Category 2) SETHIANS and VALENTINIANS

On a broader definition, gnosticism encompasses not only the Sethians but also numerous other Christian movements from the Roman Empire, chiefly the Valentinians (Wilson 1968). The Valentinians were named for Valentinus, an influential Christian thinker who lived in Alexandria, Egypt, and then in Rome in the middle of the second century CE. The Valentinians were also complex, existing in two main schools with different opinions about whether Jesus became Christ at his birth or his baptism, among other things.


Category 3) SETHIANS, VALENTINIANS, HERMETICISTS, MANICHAEANS, MANDIANS

Defined even more broadly, gnosticism and gnosis further circumscribe non-Christian religious movements from the ancient Mediterranean (Rudolph [1983] 1987; Pearson 2007). These include the Hermetics or Hermetists, named for Hermes Trismegistus, a legendary figure and Greco-Egyptian god, and the Manichaeans, named for Mani, a thirdcentury Syro-Mesopotamian visionary and prophet. They also include the Mandaeans, a baptismal group that still lives in Iraq, Iran, and assorted communities elsewhere, but that originally spoke a dialect of Aramaic (the word manda being the equivalent of gnosis) and that came from ancient Palestine.


Category 4) ALL THE ABOVE + PLUS + PHILOSOPHIES, SPIRITUALITIES, WORLDVIEWS

At its broadest, scholars define gnosticism and gnosis in terms of a sort of spirituality or worldview that can be found in religious and philosophical writings from antiquity to the present (Culianu 1992; DeConick 2016). These may be the letters of Paul and the Gospel of John as well as gnostic literature from the defunct Sethians to the living Mandaeans. They may be the writings of merkabah (Hebrew: “chariot”) mystics and hekhalot (Hebrew: “palaces”) mystics before Jewish kabbalah developed in the twelfth century CE (see Deutsch 1995).
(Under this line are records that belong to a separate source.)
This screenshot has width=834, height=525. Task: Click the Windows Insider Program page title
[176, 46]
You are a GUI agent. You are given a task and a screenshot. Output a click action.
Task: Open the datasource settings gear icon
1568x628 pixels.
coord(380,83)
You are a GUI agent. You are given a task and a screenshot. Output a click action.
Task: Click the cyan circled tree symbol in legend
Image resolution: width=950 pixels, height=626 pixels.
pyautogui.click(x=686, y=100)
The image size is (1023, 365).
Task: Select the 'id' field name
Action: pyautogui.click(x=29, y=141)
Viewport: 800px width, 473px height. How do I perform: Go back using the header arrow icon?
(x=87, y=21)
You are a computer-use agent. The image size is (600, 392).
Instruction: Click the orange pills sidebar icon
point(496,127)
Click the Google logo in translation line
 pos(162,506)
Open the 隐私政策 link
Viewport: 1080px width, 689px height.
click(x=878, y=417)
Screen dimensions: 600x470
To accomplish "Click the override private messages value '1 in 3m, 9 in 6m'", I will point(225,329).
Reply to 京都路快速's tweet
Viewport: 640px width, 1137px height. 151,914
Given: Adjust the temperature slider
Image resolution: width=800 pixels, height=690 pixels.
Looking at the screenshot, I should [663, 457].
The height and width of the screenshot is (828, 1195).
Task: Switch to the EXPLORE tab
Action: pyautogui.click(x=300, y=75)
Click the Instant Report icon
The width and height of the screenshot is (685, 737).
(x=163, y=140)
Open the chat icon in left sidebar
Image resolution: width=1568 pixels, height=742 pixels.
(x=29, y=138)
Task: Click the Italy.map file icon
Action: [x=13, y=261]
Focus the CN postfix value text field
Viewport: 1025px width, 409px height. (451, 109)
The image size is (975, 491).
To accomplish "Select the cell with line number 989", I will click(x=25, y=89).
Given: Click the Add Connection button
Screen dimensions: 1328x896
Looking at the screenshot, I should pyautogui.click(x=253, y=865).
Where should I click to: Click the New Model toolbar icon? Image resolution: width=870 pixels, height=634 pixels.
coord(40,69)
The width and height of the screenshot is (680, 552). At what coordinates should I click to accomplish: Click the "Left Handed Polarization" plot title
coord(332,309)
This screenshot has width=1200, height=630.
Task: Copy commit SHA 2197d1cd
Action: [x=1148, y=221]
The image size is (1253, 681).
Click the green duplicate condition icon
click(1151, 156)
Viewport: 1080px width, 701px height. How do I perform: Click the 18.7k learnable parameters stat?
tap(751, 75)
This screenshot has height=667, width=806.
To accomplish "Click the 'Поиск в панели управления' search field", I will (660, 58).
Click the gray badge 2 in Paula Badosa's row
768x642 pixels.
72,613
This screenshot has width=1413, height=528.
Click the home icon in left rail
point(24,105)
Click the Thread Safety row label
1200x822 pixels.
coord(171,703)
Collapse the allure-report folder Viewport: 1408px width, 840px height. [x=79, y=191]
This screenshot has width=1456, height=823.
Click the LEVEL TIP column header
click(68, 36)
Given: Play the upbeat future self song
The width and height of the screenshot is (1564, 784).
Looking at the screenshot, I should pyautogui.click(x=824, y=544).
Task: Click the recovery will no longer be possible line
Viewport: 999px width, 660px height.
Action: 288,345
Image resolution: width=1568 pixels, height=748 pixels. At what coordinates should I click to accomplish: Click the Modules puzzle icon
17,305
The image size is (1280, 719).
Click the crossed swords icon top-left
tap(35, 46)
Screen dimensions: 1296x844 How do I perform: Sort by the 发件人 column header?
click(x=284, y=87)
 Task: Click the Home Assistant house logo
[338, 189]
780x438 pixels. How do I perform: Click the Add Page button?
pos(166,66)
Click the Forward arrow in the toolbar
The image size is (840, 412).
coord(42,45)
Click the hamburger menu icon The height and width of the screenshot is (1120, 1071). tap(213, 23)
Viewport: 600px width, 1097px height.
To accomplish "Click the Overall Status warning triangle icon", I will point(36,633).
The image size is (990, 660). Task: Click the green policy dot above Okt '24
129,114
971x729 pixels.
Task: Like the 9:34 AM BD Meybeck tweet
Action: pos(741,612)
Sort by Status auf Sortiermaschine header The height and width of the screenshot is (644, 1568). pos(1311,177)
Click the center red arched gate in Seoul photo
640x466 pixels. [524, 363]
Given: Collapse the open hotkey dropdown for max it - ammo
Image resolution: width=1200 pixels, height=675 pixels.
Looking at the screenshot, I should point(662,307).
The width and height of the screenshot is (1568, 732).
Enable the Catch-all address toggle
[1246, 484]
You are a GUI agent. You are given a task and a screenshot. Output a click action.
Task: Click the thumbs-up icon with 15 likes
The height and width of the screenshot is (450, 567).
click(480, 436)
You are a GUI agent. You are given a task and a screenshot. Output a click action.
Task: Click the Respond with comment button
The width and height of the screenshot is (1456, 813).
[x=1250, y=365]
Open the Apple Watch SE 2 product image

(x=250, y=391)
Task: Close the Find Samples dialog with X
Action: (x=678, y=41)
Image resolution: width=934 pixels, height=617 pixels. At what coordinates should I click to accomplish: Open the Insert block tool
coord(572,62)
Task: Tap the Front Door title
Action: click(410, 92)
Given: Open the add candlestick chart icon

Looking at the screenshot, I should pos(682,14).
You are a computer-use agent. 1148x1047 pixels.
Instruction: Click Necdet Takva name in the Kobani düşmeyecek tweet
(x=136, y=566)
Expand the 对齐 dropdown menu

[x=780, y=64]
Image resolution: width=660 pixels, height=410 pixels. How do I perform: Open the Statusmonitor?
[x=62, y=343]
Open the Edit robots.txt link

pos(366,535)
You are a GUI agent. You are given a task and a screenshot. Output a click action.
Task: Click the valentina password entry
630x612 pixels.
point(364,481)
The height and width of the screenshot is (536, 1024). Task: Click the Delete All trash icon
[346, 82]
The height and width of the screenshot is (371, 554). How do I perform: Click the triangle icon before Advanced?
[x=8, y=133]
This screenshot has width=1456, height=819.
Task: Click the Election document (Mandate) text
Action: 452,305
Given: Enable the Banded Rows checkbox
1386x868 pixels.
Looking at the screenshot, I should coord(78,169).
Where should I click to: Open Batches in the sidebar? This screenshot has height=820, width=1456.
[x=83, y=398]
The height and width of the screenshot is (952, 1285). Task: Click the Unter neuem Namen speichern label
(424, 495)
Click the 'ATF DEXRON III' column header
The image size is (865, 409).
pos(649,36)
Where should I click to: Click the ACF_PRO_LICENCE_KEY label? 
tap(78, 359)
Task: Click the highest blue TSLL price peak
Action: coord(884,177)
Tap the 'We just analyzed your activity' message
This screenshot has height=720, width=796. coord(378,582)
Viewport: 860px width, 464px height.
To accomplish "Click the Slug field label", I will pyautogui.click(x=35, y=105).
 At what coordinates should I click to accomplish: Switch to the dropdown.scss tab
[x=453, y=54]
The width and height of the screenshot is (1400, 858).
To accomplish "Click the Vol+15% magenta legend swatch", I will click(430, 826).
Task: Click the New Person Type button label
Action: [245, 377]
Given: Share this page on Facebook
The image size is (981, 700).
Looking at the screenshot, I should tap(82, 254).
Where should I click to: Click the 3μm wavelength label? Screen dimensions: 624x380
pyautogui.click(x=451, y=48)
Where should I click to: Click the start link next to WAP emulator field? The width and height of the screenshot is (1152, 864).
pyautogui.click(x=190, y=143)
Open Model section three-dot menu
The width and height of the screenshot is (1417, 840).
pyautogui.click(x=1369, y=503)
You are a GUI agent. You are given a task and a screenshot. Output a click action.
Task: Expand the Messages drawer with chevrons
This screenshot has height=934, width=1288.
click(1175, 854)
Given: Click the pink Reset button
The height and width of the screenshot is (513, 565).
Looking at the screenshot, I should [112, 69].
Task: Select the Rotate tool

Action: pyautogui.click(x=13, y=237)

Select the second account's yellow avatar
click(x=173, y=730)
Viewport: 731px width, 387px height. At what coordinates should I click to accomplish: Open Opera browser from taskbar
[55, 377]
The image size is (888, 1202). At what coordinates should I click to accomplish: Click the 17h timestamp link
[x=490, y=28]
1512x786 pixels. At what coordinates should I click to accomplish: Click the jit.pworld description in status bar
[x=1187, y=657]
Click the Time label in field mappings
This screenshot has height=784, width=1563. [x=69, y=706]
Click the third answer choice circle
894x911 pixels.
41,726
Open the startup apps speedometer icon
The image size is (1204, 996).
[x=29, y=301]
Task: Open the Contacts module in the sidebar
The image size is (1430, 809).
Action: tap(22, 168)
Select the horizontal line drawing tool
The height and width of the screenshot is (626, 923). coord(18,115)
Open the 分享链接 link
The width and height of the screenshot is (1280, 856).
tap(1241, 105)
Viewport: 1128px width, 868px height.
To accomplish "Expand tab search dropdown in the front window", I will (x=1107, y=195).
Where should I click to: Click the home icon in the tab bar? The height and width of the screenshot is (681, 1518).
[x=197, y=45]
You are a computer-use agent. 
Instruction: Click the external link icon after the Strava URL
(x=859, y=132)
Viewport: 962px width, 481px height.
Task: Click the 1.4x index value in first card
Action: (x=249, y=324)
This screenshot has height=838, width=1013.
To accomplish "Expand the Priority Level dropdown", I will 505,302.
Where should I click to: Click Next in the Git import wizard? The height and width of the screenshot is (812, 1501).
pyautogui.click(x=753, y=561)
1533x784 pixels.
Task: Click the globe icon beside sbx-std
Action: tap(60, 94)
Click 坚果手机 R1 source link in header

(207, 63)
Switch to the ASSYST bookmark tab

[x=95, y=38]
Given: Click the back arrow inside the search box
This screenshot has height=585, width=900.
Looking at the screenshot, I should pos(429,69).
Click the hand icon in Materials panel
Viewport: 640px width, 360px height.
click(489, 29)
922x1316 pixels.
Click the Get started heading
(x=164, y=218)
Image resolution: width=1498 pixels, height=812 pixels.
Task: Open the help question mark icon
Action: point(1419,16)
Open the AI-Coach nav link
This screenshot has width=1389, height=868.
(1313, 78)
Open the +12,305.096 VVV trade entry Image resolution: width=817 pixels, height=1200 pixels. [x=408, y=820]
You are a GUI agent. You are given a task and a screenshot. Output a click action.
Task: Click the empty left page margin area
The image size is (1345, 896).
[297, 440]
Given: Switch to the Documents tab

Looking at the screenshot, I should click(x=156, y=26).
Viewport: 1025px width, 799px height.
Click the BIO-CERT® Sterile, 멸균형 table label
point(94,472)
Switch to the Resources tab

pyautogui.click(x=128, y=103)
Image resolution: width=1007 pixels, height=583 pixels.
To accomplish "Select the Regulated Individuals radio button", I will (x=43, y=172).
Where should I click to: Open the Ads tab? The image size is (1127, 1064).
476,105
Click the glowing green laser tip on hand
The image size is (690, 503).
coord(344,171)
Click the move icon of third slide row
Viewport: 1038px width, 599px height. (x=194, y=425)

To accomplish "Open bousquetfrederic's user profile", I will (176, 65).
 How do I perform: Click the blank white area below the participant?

They may be the writings of the Christian Cathars of medieval Europe. They may be the writings of the poet and painter William Blake (1757–1827), the theosophist Helena Petrovna Blavatsky (1831–1891), the psychoanalyst Carl Gustav Jung (1875–1961), and the novelist Philip K. Dick (1928–1982). Here the word gnosticism often overlaps and at times may even be interchangeable with the words mysticism and esotericism. It overlaps as well with the word dualism, which can be defined by a cosmic separation between the
Creator and a transcendent God above, and in turn between the human body and the spirit or soul.